Le contrôle parental sur mobile peut être activé dans le point de vente sur un simple appel auprès de l’opérateur choisi. Il sert à restreindre l’accès aux sites de charme et de rencontre et s'applique aux modèles de téléphones dotées de fonctionnalités permettant la connexion à Internet.
Normalement, les opérateurs sont censés proposer de façon systématique la mise en ligne du contrôle parental à tout parent souscrivant un abonnement par un mineur. Ce contrôle parental permet de réduire les chances pour le mineur d'avoir accès à des sites qui ne lui conviennent pas mais, comme son équivalent sur les ordinateurs, n'est pas fiable à 100%. Les systèmes de contrôles parentaux sur mobiles souffrent en effet souvent de fonctionnalités peu modulaires (c'est oui, ou c'est non) et surtout NE FONCTIONNENT PAS LORSQUE LE JEUNE SE CONNECTE EN WIFI. De sorte que, là encore, le logiciel ne saurait remplacer une éducation au média des enfants par leurs parents. Conseils clés
• Réclamer à votre opérateur des informations sur le contrôle parental qu'il propose, en discuter avec votre enfant, demander le cas échéant de le faire installer
• Discuter avec votre enfant des contenus et services multimédias qu’il consulte, télécharge ou reçoit et lui préciser ce que vous ne souhaitez pas qu'il fasse
• Lui demander de vous signaler tout contenu choquant et le signaler à votre tour
• S’assurer qu’il connaît les règles de base du chat (utiliser un pseudo, ne pas donner ses coordonnées ni aucune autre information permettant de l’identifier, ne pas accepter de rendez-vous)

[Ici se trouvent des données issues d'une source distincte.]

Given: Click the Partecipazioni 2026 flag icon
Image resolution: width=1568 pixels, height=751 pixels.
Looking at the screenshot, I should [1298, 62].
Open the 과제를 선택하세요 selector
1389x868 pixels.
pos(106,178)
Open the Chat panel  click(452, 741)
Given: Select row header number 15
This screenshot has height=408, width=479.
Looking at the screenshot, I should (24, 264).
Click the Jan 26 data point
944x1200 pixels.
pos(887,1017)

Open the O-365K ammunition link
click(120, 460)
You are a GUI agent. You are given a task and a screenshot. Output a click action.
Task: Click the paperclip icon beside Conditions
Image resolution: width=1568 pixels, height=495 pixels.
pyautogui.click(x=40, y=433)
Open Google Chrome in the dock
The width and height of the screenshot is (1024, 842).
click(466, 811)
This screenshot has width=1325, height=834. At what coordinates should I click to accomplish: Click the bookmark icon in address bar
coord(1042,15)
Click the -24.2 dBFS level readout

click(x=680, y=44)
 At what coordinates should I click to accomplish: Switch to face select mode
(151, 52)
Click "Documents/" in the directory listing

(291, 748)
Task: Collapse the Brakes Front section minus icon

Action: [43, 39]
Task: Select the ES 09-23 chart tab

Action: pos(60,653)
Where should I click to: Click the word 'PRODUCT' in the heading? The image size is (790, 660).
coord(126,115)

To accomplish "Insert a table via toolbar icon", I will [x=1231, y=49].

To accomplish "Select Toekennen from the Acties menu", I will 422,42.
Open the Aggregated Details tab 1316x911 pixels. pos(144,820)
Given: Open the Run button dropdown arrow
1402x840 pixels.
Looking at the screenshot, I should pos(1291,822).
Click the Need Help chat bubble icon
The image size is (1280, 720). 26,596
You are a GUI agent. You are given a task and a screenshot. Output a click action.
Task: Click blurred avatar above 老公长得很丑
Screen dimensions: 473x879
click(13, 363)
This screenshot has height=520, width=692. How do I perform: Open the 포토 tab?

Depuis quelques années, le cyber-harcèlement fait de plus en plus parler de lui. Ce phénomène, qui n’est autre qu’une forme d'agression portée par les nouvelles technologies de la communication, se concrétise par la réception répétée de messages par SMS ou sur le Net (Facebook, skype, e-mail, blogs, communautés de joueurs, etc). On réagit ?
Dans les cas de harcèlement en ligne, un enfant reçoit un cumul de messages anonymes provenant en général de différentes sources, sur ses différents médias, typiquement son téléphone mobile, ses comptse sur lese réseaux sociaux, sa messagerie instantannée.. Ces messages tournent généralement autour de moqueries, insultes, voire de menaces, intimidations ou chantage et sont parfois accompagnés de mesures d’ostracisme à l’école ou autres lieux de socialisation. Souvent, les actions de harcèlement en ligne sont accompagnés de harcèlement ou violences physiques.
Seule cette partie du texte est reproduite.